Another Hip Exercise (So hip, man.)

Believe in the hype about the hip! An addendum to yesterday’s blog post:

Hip Abduction with a Band

This is a therapeutic and functional exercise that some runners out there might recognize especially if you have tightness in your Illiotibial Band. I use this exercise with all of my ambulatory clients in order to build strength in the gluteus medius.

Instructions:

1) Stand with feet together with a rubber band around your ankles; hold on to a stable surface with both hands or one hand (or no hands!!) depending on fitness level and ability.

2) Take weight in one foot and slightly lift the other foot off the ground; the lifted foot should remain off the ground for the entire exercise (this can be challenging for some seniors, so while I encourage them to keep the foot lifted, it’s okay if they put it on the ground after each rep especially if they are at the beginning of their training program or if they are recovering from an injury).

3) Kick out to the side with the lifted foot keeping both feet parallel. A lot of seniors have a tendency to externally rotate the hip during this exercise which causes the active toe to point out.
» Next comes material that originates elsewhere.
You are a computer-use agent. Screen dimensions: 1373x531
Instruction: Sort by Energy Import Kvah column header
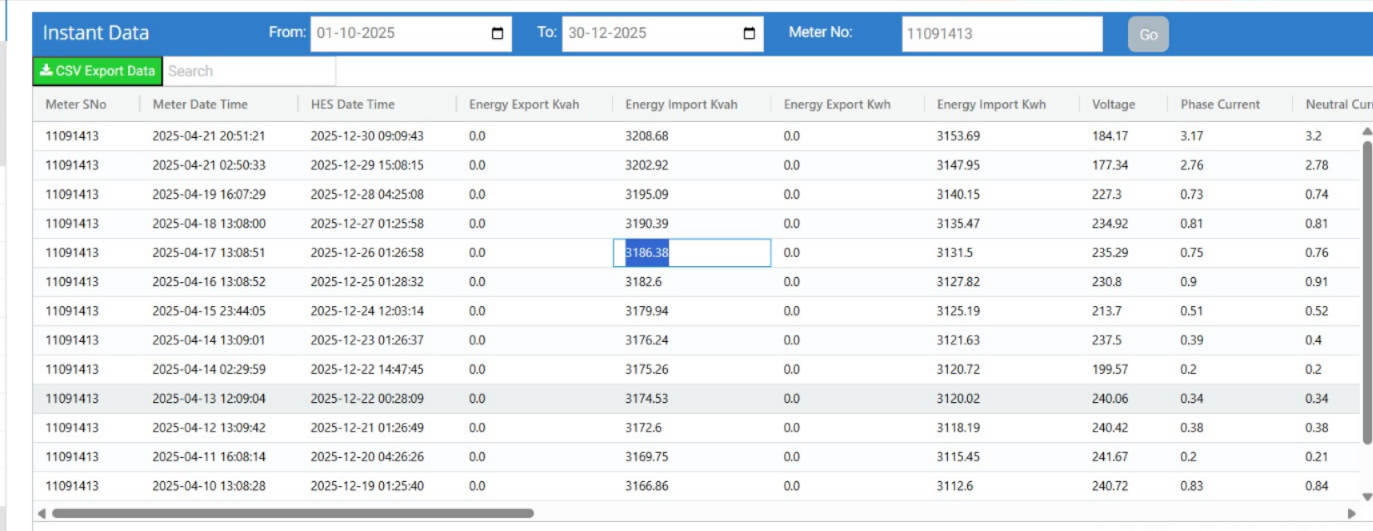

I might tell a client to “lead with your heel” or “keep your feet parallel to the best of your ability.” To better target the glut. med. the active foot should be slightly behind the standing foot.

4) Repeat action for 2 sets of 8-15 repetitions on both sides of the body as tolerated.

**for particularly frail seniors or those just getting started, I may not even use a band around the ankles.

**an alternative to the band can be light ankle weights.